::: READING PASSAGE
Data collection and analysis
The data of this qualitative instrumental case study (Stake, 1995) consist of interviews with three leaders of the folk music program at the Sibelius Academy and two leaders of the popular music programme at the Queensland Conservatorium, obtained by means of semi-structured interview procedures (Kvale & Brinkmann, 2009). As the study aimed to examine the development of assessment practices in these two higher music education contexts, the criterion for selecting the participants was to interview the programme leaders who have been involved in the programme either since the beginning or at least during the years when changes in the assessment practices were implemented. Typically for an educational study that aims to focus on the participants’ “experience of a theme” (Kvale & Brinkmann, 2009, p. 25), the interviews aimed to “obtain descriptions of the interviewees’ lived world with respect to interpretation of the meaning of the described phenomena” (p. 27). The individual interviews1 were conducted according to an interview guide that focused on the assessment principles and practices developed and used in the respective programmes over time. The interviews were transcribed word-by-word, and the transcriptions and sound recordings together were considered to constitute the study’s research data.
::::::
■ **PROBLEM**
In the passage on data collection and analysis, why were the interviewees chosen from leaders who had been with their programme since the beginning or at least during the years when assessment changes were implemented? Answer in one to three sentences. The records can be skipped; nothing here depends on them.
::: RECORD EXTRACTS
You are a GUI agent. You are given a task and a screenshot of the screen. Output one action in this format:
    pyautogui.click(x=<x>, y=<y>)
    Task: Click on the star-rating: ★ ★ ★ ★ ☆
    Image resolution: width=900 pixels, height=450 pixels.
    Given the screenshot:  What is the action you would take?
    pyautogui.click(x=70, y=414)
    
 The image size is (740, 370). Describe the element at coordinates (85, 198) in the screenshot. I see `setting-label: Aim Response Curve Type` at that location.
::::::
■ **ANSWER BOX**
The study aimed to examine how assessment practices developed in the two higher music education contexts. So the selection criterion was to interview programme leaders who had been involved either from the start or during the years when the assessment changes were put in place.